Dimethyl 1-((5-(dimethylamino)naphthalene-1-sulfonamido)methyl)-7-oxanorborna-2,5-diene-2,3-dicarboxylate (5a)
Yellow foam, 81% yield. Rf 0.23 (25% EtOAc/hexanes). 1H NMR (CDCl3, 400 MHz) δ 8.55 (app d, 1H, J = 8.5), 8.28–8.22 (m, 2H), 7.59–7.51 (m, 2H), 7.19 (d, 1H, J = 7.6), 7.13 (dd, 1H, J = 5.2, 1.8), 6.89 (d, 1H, J = 5.3), 5.57 (d, 1H, J = 1.9), 5.17 (app t, 1H, J = 6.3), 3.78 (s, 3H), 3.71 (s, 3H), 3.71 (dd, 1H, J = 13.5, 7.0), 3.60 (dd, 1H, J = 13.5, 5.7), 2.88 (s, 6H). 13C NMR (CDCl3, 100 MHz) δ 163.9, 162.8, 153.7, 152.2, 152.1, 145.0, 142.8, 134.4, 130.8, 130.1, 129.9, 129.7, 128.7, 123.32, 118.8, 115.5, 95.9, 84.1, 52.6, 52.6, 45.6, 42.1. ESI-MS 473.1, [M+H]+. Anal. calcd for C23H24N2O7S: C, 58.46; H, 5.12; N, 5.93. Found: C, 58.26; H, 5.16; N, 5.77.
Dimethyl 1-((5-(dimethylamino)-N-methylnaphthalene-1-sulfonamido)methyl)-7-oxanorborna-2,5-diene-2,3-dicarboxylate (Me-5a)
To a suspension of 5a (135 mg, 0.286 mmol) and cesium carbonate (186 mg, 0.573 mmol, 2.0 equiv) in dimethylformamide (0.6 mL) was added methyl iodide (57 mg, 0.40 mmol, 1.4 equiv) and the mixture was stirred for 20 minutes at room temperature. Aqueous potassium dihydrogen phosphate (5%, 1.5 mL) was added and the mixture was extracted with EtOAc (4×2 mL). The combined organic solutions were dried over magnesium sulfate, concentrated, and purified by flash chromatography (silica 30% EtOAc/hexanes) to provide the desired product as an orange foam (117 mg, 84%). 1H NMR (CDCl3, 400 MHz) δ 8.55 (app d, 1H, J = 8.5), 8.42 (app d, 1H, J = 8.7), 8.15 (app d, 1H, J = 7.3), 7.58–7.51 (m, 2H), 7.19 (d, 1H, J = 7.6), 7.17–7.14 (m, 2H), 5.64 (d, 1H, J = 2.2), 4.19 (d, 1H, J = 15.1), 3.91 (d, 1H, J = 15.1), 3.87 (s, 3H), 3.79 (s, 3H) 2.88 (s, 6H), 2.86 (s, 3H). 13C NMR (CDCl3, 100 MHz) δ 164.2, 162.9, 154.0, 152.5, 151.9, 144.7, 143.8, 133.8, 130.6, 130.5, 130.3, 130.0, 128.3, 123.3, 119.8, 115.4, 98.0, 84.1, 52.8, 52.5, 48.3, 45.6, 36.6. ESI-MS 487.1, [M+H]+. Anal. calcd for C24H26N2O7S: C, 59.25; H, 5.39; N, 5.76. Found: C, 59.26; H, 5.45; N, 5.63%.
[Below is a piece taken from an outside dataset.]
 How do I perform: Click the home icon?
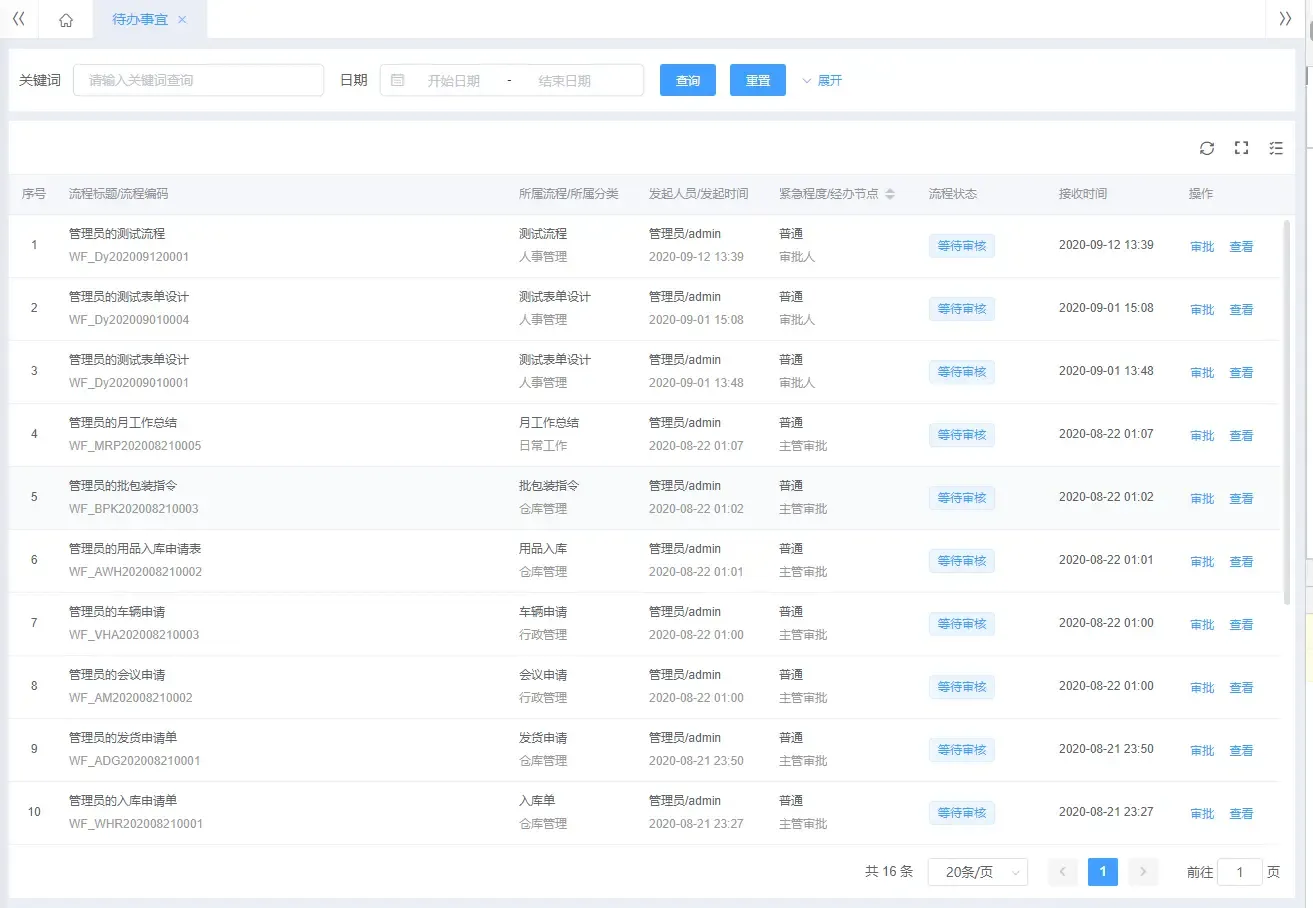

The synthesis of 1-((5-(dimethylamino)-naphthalene-1-sulfonamido)methyl)-5,6-epoxy-7-oxanorborna-2-ene-2,3-dicarboxylate (epoxy-5a) is not optimized and will be described separately.43 Rf 0.10 (40% EtOAc/hexanes). 1H NMR (CDCl3, 400 MHz) δ 8.55 (app d, 1H, J = 8.5), 8.27–8.21 (m, 2H), 7.59–7.50 (m, 2H), 7.18 (app d, 1H, J = 7.6), 5.14 (dd, 1H, J = 8.2, 4.7), 5.03 (s, 1H), 3.81 (s, 3H), 3.78 (s, 3H), 3.74 (dd, 1H, J = 13.7, 8.2), 3.74 (d, 1H, J = 3.5), 3.59 (d, 1H, J = 3.5), 3.41 (dd, 1H, J = 13.7, 4.7), 2.88 (s, 6H). 13C NMR (CDCl3, 100 MHz) δ 163.1, 162.0, 152.2, 148.5, 147.4, 134.2, 130.9, 130.1, 129.9, 129.7, 128.8, 123.3, 118.6, 115.5, 90.6, 78.7, 57.4, 56.1, 53.0, 52.8, 45.6, 41.4. ESI-MS (C23H24N2O8S) 489.1, [M+H]+.
Diethyl 1-((5-(dimethylamino)naphthalene-1-sulfonamido)methyl)-7-oxa oxanorborna-2,5-diene-2,3-dicarboxylate (5b)
Yellow foam, 80% yield. Rf 0.26 (25% EtOAc/hexanes). 1H NMR (CDCl3, 400 MHz) δ 8.55 (app d, 1H, J = 8.5), 8.27 (d, 1H, J = 8.5), ), 8.28–8.22 (m, 2H), 7.59–7.51 (m, 2H), 7.18 (d, 1H, J = 7.5), 7.12 (dd, 1H, J = 5.3, 1.9), 6.89 (d, 1H, J = 5.3), 5.55 (d, 1H, J = 1.9), 5.21 (t, 1H, J = 6.3), 4.22 (2×dq, 2H, J = 7.2, 2.0), 4.18 (q, 2H, J = 7.1), 3.72 (dd, 1H, J = 13.5, 6.9), 3.60 (dd, 1H, J = 13.5, 5.8), 2.88 (s, 6H), 1.30 (t, 3H, J = 7.1), 1.28 (t, 3H, J = 7.2). 13C NMR (CDCl3, 100 MHz) δ 163.6, 162.7, 153.5, 152.2, 151.6, 145.0, 142.8, 134.5, 130.8, 130.1, 129.9, 129.7, 128.7, 123.3, 118.8, 115.4, 95.9, 84.1, 61.9, 61.7, 45.6, 42.1, 14.2, 14.1. ESI-MS 501.1, [M+H]+. Anal. calcd for C25H28N2O7S: C, 59.99; H, 5.64; N, 5.60. Found: C, 59.24; H, 5.62; N, 5.31.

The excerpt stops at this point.